Гришу угнетает сознание того, что без его помощи Дима никуда бы не ушел: кому-то ведь нужно было закрыть за ним дверь. Если бы Гриша знал, в какой разговор он нас втягивает…
БЕЛУХИН. Верняк. Ты не переживай, паря, никуда он в такую погоду с Медвежьего не тронется, сидит в тепле и сытый.
ЛИЗА. Если он туда добрался…
БЕЛУХИН. Добрался, компас у него и сил побольше, чем у трактора. А если на медведей намекаешь, то Михал Иваныч подтвердит: не станет медведь нападать, когда нерпу может добыть.
КИСЛОВ. Вкусная она, нерпа? Ни разу не ел.
БЕЛУХИН. Дрянь. Даже медведь мяса есть не станет, только сало. Шельмец — этот бы не побрезговал, правда. Шельма?
Пес тихо урчит. Он так ослаб, что даже воду лакает с трудом, четырнадцать лет Шельмецу, по человеческим меркам глубокая старость.
КИСЛОВ. Я бы тоже не побрезговал.
АНИСИМОВ. Не утихает, Георгич?
БЕЛУХИН. Непохоже.
АНИСИМОВ. Ориентир для Кулебякина нужен. Утихнет, пойдем жечь костер.
БЕЛУХИН. Ты, Илья, теперь работать не можешь, можешь только руководить.
АНИСИМОВ. Остряк… Взгляни, сапоги не просохли?
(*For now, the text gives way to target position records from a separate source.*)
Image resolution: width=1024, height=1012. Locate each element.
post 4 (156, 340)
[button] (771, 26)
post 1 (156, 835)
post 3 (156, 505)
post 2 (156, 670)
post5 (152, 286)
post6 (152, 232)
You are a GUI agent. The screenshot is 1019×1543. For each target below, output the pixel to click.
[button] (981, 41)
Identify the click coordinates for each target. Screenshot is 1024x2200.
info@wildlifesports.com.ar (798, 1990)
БЕЛУХИН. Какое там, мех внутри сырой. Если тебе на минутку…
НЕВСКАЯ. Мне валенки не нужны, можете их взять, Илья Матвеевич.
АНИСИМОВ. Спасибо, Зоя Васильевна, я привык в сапогах.
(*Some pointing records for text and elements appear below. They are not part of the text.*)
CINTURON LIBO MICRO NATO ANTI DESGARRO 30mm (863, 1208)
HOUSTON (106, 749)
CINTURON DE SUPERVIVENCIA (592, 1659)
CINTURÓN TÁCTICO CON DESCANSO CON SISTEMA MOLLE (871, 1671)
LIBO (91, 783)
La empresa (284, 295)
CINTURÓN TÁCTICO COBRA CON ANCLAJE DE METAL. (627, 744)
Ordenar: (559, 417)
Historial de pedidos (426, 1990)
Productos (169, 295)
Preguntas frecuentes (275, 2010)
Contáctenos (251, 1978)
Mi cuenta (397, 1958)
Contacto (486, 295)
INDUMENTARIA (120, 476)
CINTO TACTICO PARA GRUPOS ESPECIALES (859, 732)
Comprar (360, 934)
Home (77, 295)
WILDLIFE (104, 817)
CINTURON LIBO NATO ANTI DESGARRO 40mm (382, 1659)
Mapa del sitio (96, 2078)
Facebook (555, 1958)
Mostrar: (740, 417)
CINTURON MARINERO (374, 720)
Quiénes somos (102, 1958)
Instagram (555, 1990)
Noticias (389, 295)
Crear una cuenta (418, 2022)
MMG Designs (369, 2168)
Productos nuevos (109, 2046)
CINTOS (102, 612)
НЕВСКАЯ. Но ведь они мокрые.
АНИСИМОВ. Высохнут, не беспокойтесь.
НЕВСКАЯ. Вам все равно надолго нельзя выходить.
СОЛДАТОВ. Обмен любезностями, как в театре.
КИСЛОВ. Слава по хамству соскучился.
СОЛДАТОВ. Заткнись, и без тебя тошно. Валяемся здесь, сами себя едим.
КИСЛОВ. А что ты предлагаешь?
СОЛДАТОВ. Медведя нужно было брать, вот что! А то крик подняли: «Не стреляй! Он в „Красной книге“!» Правильно мамаша сказала, человека пора в эту книгу заносить.
БЕЛУХИН. Согласен. Если снова в гости придет, попробуем.
СОЛДАТОВ. А если не придет? Ты в медведя только из засады стреляешь, из ружья с кривым дулом? Самим нужно пойти!
БЕЛУХИН. Ты, я вижу, малый не из трусливых. Такого медведь не напугает, особливо ежели он в зоопарке.
АННА ГРИГОРЬЕВНА. Видали мы таких храбрых. Про медвежью болезнь не слыхал, Аника-воин?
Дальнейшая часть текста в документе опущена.